Führe den folgenden Text über Gothic und Religion im selben Stil weiter und beginne direkt nach seinem letzten Satz.
══ VORGEGEBENER TEXT
Gothic und Religion

Wie schon in der Liste der Vorurteile festgestellt, werden Gothics oft als Teufelsanbeter oder auch Satanisten angesehen. Abgesehen davon, dass es zwischen Teufelsanbetung und Satanismus krasse Unterschiede gibt, ist es natürlich falsch, einen Gothic einfach in eine Schublade zu stecken. Dass Schubladendenken grundsätzlich verkehrt ist und maximal nur für Leute niedrigen Bildungsniveaus relevant sein sollte, muss ich ja wohl nicht anmerken – oder?

Religion unter Gothics ist ein spannendes Thema, da unter den Gothics wohl jede und keine Religion existiert. Verschiedene Ausprägungen und Formen jeglicher denkbarer Religionen sind möglich. Die meisten jedoch berufen sich entweder auf gar keinen Glauben oder auf ihre eigenen Patchwork-Religionen, die Elemente aus verschiedensten Glaubensrichtungen enthält. Religion gehört nicht zum Wesentlichen dieser auf Musik, Kleidung und Gesellschaft ausgerichteten Kultur. Eher steht eine Religiosität sogar im Gegensatz zu den “Prinzipien” dieser Kultur, die aus Freiheit, Individualität, Abgrenzung, Trauer, Aufbegehren und Provokation bestehen. Provokante Mittel sind indes Symbole und Kulte aus der Religion, insbesondere aus dem Christentum und den heidnischen Religionen.
════
══ INHALT DES DATENSATZES
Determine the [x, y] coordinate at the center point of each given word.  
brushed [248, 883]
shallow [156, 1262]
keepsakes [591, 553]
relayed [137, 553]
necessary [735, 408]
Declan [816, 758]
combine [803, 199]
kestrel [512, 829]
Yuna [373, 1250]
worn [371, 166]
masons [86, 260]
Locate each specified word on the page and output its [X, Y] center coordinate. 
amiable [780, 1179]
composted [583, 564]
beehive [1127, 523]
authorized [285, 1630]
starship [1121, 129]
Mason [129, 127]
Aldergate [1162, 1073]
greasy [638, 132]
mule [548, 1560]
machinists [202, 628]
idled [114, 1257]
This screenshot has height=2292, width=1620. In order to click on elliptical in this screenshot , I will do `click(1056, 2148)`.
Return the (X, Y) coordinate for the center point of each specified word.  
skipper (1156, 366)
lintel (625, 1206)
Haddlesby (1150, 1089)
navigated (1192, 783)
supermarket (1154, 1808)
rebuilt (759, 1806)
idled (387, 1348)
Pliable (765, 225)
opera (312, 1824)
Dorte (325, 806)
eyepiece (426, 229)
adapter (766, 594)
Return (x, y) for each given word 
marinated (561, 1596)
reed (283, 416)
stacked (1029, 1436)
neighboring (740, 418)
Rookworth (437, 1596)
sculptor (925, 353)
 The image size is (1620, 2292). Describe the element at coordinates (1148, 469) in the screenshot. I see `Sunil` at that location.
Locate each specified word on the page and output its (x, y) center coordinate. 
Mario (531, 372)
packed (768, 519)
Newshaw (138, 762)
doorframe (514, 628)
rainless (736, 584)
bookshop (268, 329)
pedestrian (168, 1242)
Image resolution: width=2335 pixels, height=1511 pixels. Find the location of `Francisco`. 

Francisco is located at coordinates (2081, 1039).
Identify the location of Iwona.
════
ERWARTETE ANTWORT:
Viele Menschen – und dazu gehören leider nicht nur dumme Menschen – neigen dazu, die Art der Provokation misszuverstehen, zumal heidnische Religionen als ausgestorben gelten. Christliche Symbolik in Verbindung mit heidnischen Symbolen werden als Gotteslästerung erkannt und die Verwender schlicht, ohne nachzudenken, als Satanisten abgestempelt, ohne sich der Bedeutung des Begriffs “Satanismus” überhaupt gewahr zu sein. Ein kurzer Exkurs dazu: wirklicher Satanismus ist nicht das, was durch die Medien vermittelt wird. Im Hollywood-Satanismus liegt das Schwarz-Weiß-Denken auf der Hand. Die Satanisten sind die bösen, die die Welt (bspw. auch durch die Rückkehr des Teufels) unterwerfen wollen. Echter Satanismus (wie bspw. durch LaVey gelehrt) zeichnet sich dadurch aus, dass man zwar die Dogmen der monotheistischen Religionen ablehnt, sich aber eines vorbildlichen Sozialverhaltens bedient, das eigentlich Vorbild für die etablierten monotheistischen Religionen sein sollte. Der Unterschied liegt hier lediglich bei Themen wie Nächstenliebe, wo klar wird, dass Satanismus sehr egozentrisch geprägt und realitätsbezogen ist. Zum Beispiel ist das satanistische Gegenstück zur christlichen Phrase “Liebe deinen Feind” nämlich: “Vernichte deinen Feind, bevor er dich vernichtet”.

Zurück zur Religion und zu den Gothics. Wie schon gesagt, bedienen sich Gothics gerne aus dem Markt der Religionen. Doch es gibt natürlich auch Gothics, die nur einer Religion angehören. Eher sind hier natürlich heidnische Religionen wie Asatru oder Wicca gefragt, aber auch der christliche Glaube ist weiter verbreitet, als man denkt. Die erfolgreichste christliche Gothic-Metal-Band ist Saviour Machine – und diese Band ist definitiv über die Grenzen der religiösen Frage hinaus bei Gothics erfolgreich.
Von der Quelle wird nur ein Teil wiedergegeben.